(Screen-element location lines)
[Begin]

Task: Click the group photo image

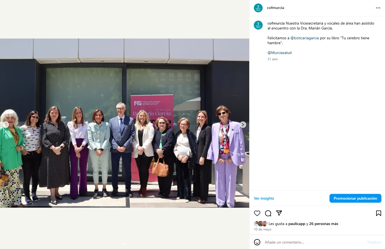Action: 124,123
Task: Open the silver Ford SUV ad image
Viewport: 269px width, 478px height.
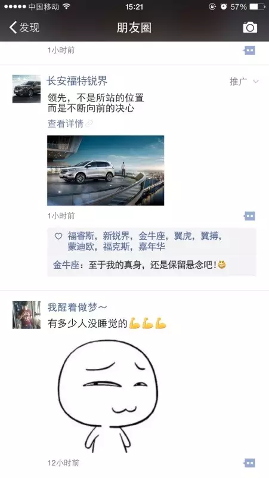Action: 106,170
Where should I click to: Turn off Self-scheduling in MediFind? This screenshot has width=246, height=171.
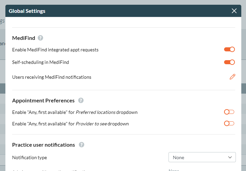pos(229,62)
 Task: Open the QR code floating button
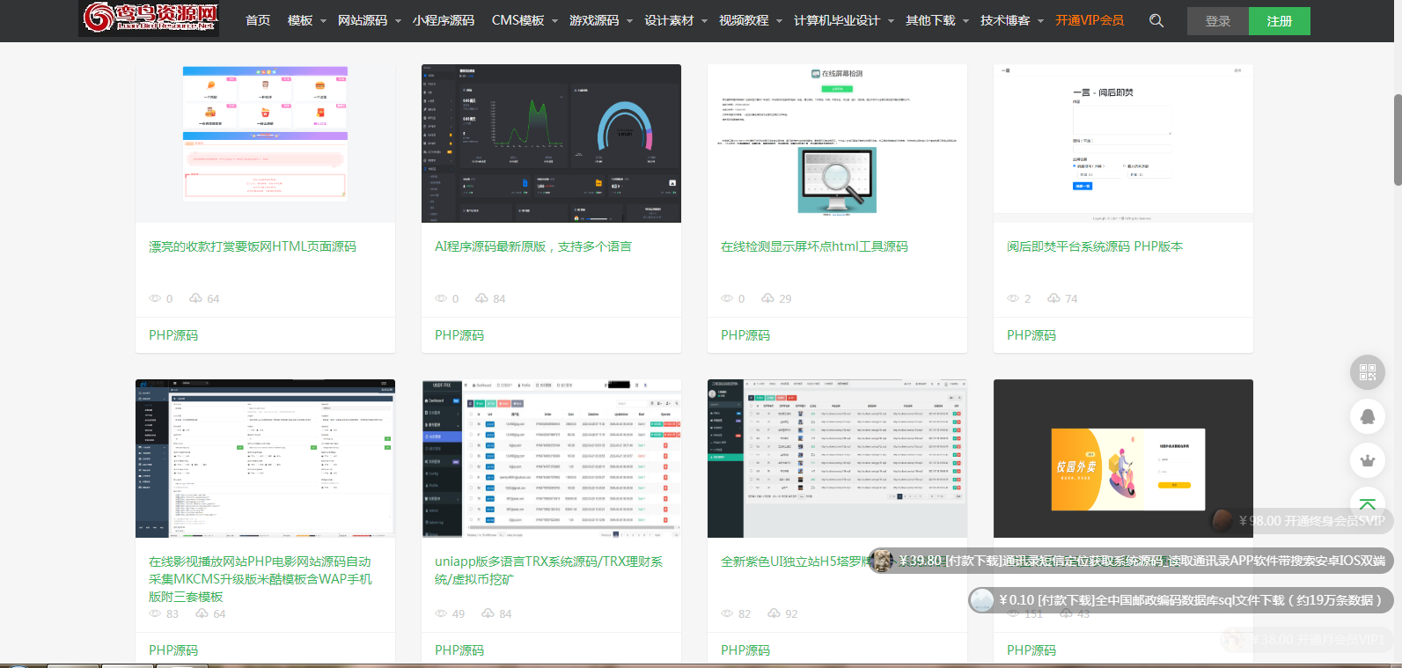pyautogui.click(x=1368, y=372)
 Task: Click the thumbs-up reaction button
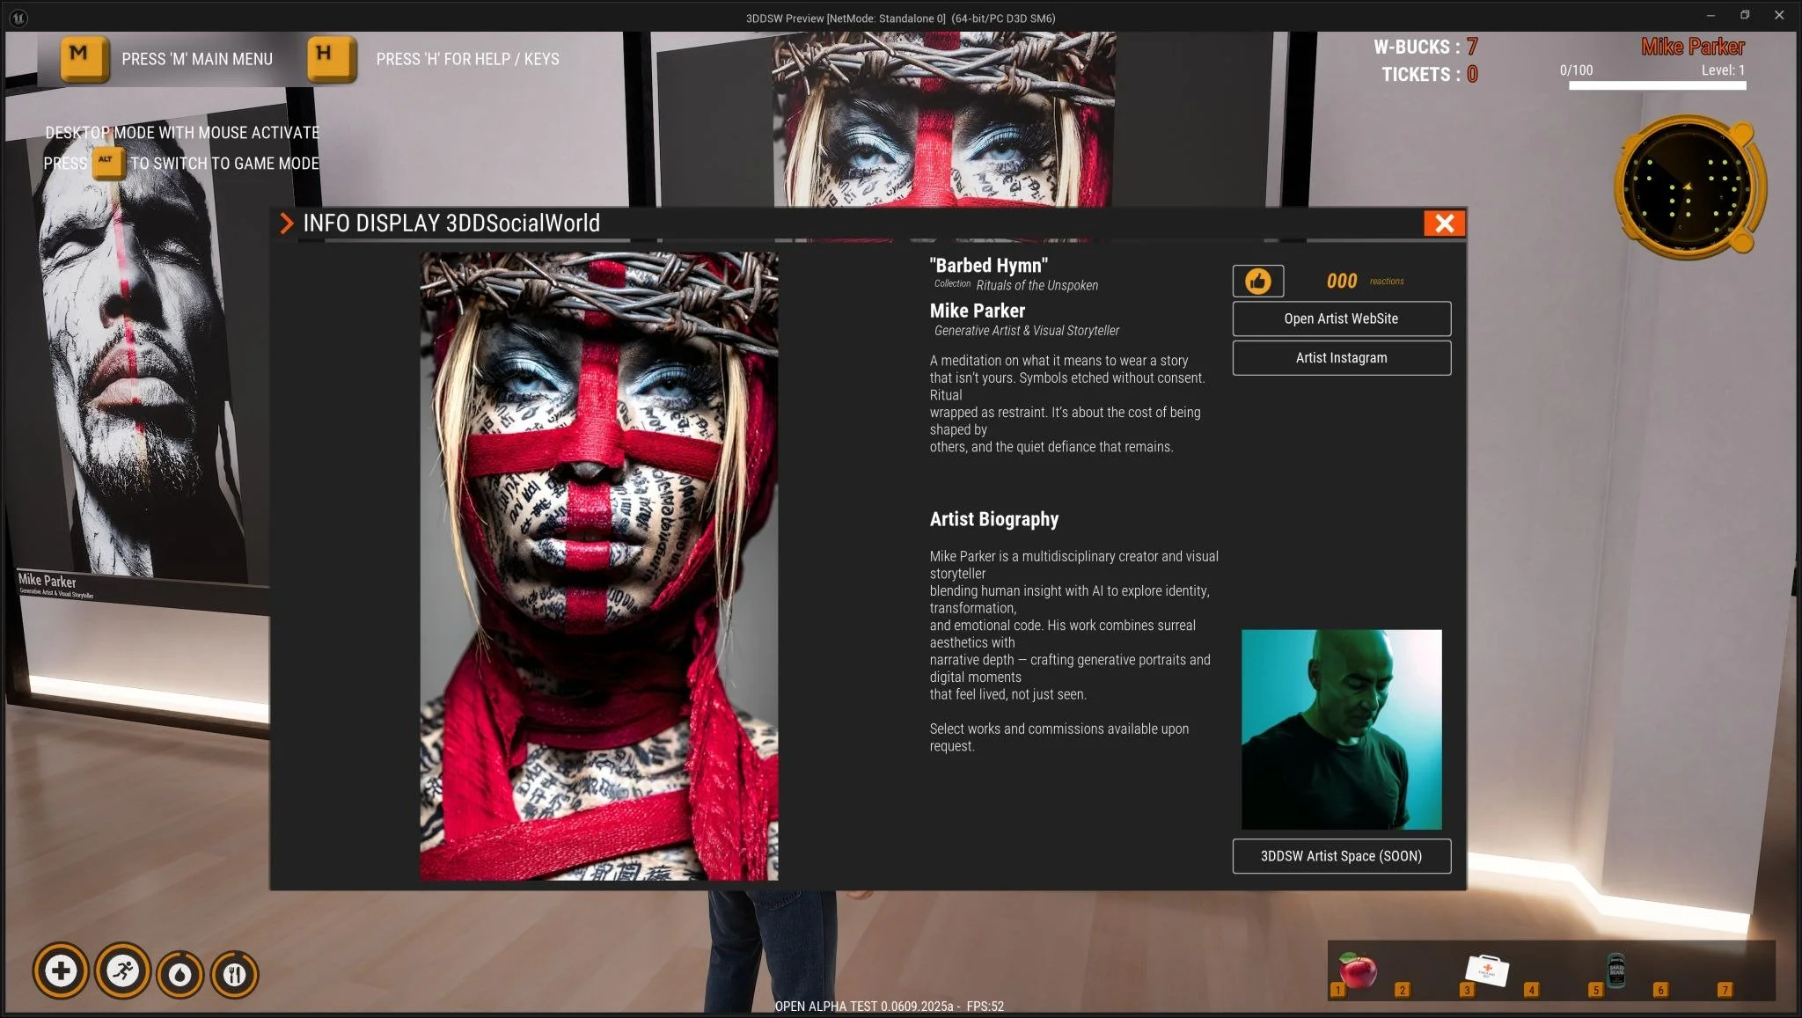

[End]

AIM
How many of the lines above contain the word "Open"? Reply with the number only.

CORRECT ANSWER
2